### Task prompt
Write out every one of the entries below word for word, keeping each line the same.

[Data items]
>>>

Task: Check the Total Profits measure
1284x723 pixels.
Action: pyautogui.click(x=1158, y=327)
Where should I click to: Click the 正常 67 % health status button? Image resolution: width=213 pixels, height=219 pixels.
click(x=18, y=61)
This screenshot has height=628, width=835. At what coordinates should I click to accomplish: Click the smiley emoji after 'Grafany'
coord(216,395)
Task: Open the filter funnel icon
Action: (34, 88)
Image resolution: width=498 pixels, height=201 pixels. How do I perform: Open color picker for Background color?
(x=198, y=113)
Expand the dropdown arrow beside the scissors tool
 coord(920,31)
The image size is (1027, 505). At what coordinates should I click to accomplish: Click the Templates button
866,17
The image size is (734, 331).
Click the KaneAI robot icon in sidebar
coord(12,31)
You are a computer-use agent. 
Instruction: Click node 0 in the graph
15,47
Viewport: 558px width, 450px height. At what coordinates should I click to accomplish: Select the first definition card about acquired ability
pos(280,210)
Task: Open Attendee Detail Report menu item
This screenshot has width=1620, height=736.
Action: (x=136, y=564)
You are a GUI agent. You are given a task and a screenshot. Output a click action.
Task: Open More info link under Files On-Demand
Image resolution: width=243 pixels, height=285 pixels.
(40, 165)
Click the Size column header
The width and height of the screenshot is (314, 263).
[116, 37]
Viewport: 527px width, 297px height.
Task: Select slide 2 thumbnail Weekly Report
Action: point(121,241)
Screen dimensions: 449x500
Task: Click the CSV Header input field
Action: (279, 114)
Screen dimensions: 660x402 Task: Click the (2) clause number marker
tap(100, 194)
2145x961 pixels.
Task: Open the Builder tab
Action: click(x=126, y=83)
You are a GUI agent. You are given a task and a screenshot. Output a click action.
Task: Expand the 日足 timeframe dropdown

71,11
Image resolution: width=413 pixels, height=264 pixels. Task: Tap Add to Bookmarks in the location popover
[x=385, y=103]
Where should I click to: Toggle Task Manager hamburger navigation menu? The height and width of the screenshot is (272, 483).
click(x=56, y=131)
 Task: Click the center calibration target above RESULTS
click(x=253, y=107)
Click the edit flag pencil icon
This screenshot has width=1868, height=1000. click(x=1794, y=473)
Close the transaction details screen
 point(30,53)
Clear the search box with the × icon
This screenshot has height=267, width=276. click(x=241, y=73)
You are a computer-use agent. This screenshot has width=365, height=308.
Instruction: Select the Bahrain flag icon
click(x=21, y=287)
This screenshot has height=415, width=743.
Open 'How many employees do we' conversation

<<<

### Output of the exercise
Task: Check the Total Profits measure
1284x723 pixels.
Action: pyautogui.click(x=1158, y=327)
Where should I click to: Click the 正常 67 % health status button? Image resolution: width=213 pixels, height=219 pixels.
click(x=18, y=61)
This screenshot has height=628, width=835. At what coordinates should I click to accomplish: Click the smiley emoji after 'Grafany'
coord(216,395)
Task: Open the filter funnel icon
Action: (34, 88)
Image resolution: width=498 pixels, height=201 pixels. How do I perform: Open color picker for Background color?
(x=198, y=113)
Expand the dropdown arrow beside the scissors tool
 coord(920,31)
The image size is (1027, 505). At what coordinates should I click to accomplish: Click the Templates button
866,17
The image size is (734, 331).
Click the KaneAI robot icon in sidebar
coord(12,31)
You are a computer-use agent. 
Instruction: Click node 0 in the graph
15,47
Viewport: 558px width, 450px height. At what coordinates should I click to accomplish: Select the first definition card about acquired ability
pos(280,210)
Task: Open Attendee Detail Report menu item
This screenshot has width=1620, height=736.
Action: (x=136, y=564)
You are a GUI agent. You are given a task and a screenshot. Output a click action.
Task: Open More info link under Files On-Demand
Image resolution: width=243 pixels, height=285 pixels.
(40, 165)
Click the Size column header
The width and height of the screenshot is (314, 263).
[116, 37]
Viewport: 527px width, 297px height.
Task: Select slide 2 thumbnail Weekly Report
Action: point(121,241)
Screen dimensions: 449x500
Task: Click the CSV Header input field
Action: (279, 114)
Screen dimensions: 660x402 Task: Click the (2) clause number marker
tap(100, 194)
2145x961 pixels.
Task: Open the Builder tab
Action: click(x=126, y=83)
You are a GUI agent. You are given a task and a screenshot. Output a click action.
Task: Expand the 日足 timeframe dropdown

71,11
Image resolution: width=413 pixels, height=264 pixels. Task: Tap Add to Bookmarks in the location popover
[x=385, y=103]
Where should I click to: Toggle Task Manager hamburger navigation menu? The height and width of the screenshot is (272, 483).
click(x=56, y=131)
 Task: Click the center calibration target above RESULTS
click(x=253, y=107)
Click the edit flag pencil icon
This screenshot has width=1868, height=1000. click(x=1794, y=473)
Close the transaction details screen
 point(30,53)
Clear the search box with the × icon
This screenshot has height=267, width=276. click(x=241, y=73)
You are a computer-use agent. This screenshot has width=365, height=308.
Instruction: Select the Bahrain flag icon
click(x=21, y=287)
This screenshot has height=415, width=743.
Open 'How many employees do we' conversation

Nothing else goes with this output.